How You Can Earn Money Helping Me

Sidenote...
You might want to read the new sales pitch for eBook Farming, it's the craziest thing I've ever written to sell a product. I don't know how effective it will be, so if you want to offer any feedback about this approach I'd be very interested in what you have to say.
I've created an affiliate program and will be adding most of my products to the list. Click here or click the "Products" tab at the top of any page on this site to see which products have an affiliate program right now. I'll be adding more as they are approved by Clickbank.

You can promote any of the individual products shown, and no matter which one(s) you promote you'll get 35 percent of the sale of ANY and ALL products those you refer purchase.

This is probably the only thing that can keep me going at this full time until my site recovers at the search engines. With your help, I won't have to rely solely on search engine traffic for sales. You can promote any product on the products page via your web site, email signature file, via product reviews, or in your ezine if you have one. The affiliates page has more information, including instructions on how to get started.

You can start immediately, and in the meantime I'll be adding more products to the list and working on ideas to help you. We can BOTH win . . . you get to earn money on selected products and I get to stay self-employed and keep writing for you. I may be down right now, but I don't plan on staying down.

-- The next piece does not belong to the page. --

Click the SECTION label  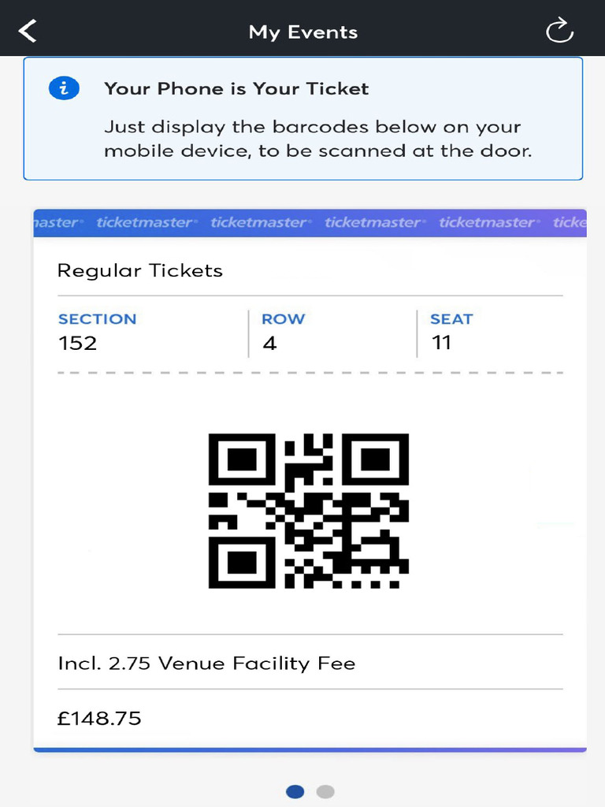click(x=97, y=319)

That's not all. Refer $300.00 in sales in any month and in addition to the 35 percent commission you'll earn, I'll give you your choice of one of the following products as a free bonus:

One More Thing...

While the affiliate program should help restore some sales (and put money in your pocket too), that won't help BoogieJack.com recover lost search engine traffic. For that, I need links pointing to it. So even if you, for some strange reason don't want to earn money as an affiliate while being a Good Samaritan, maybe you could still link to BoogieJack.com.

Click here to earn money as an affiliate.

If you'd be kind enough to link to BoogieJack.com to help in my recovery process, I've provided the code for it below:

Simple link...
<a href="http://www.boogiejack.com">BoogieJack.com</a>

Preferred link...
<a href="http://www.boogiejack.com" title="html and css tutorials">BoogieJack.com Web Design Tutorials</a>

Links With Descriptions

If you prefer offering a description with your links you may, of course, write your own, or use one from below:

Option 1...
<a href="http://www.boogiejack.com" title="html and css tutorials">BoogieJack.com</a> offers excellent web design tutorials written in plain English, as well as many other webmaster resources. Learn from a three-time published author on web design.

Option 2...
If you want easy-to-follow web design tutorials you MUST visit <a href="http://www.boogiejack.com" title="html and css tutorials">BoogieJack.com</a>. You'll also find free web graphics and other webmaster resources. Good stuff!

Option 3...
<a href="http://www.boogiejack.com" title="html and css tutorials">BoogieJack.com</a> is a cool webmaster's resource site featuring HTML and CSS tutorials, free web graphics, sound effects and other webmaster resources. Great site!

Thank you! I hope this report will help you from becoming another hacker victim. Good luck!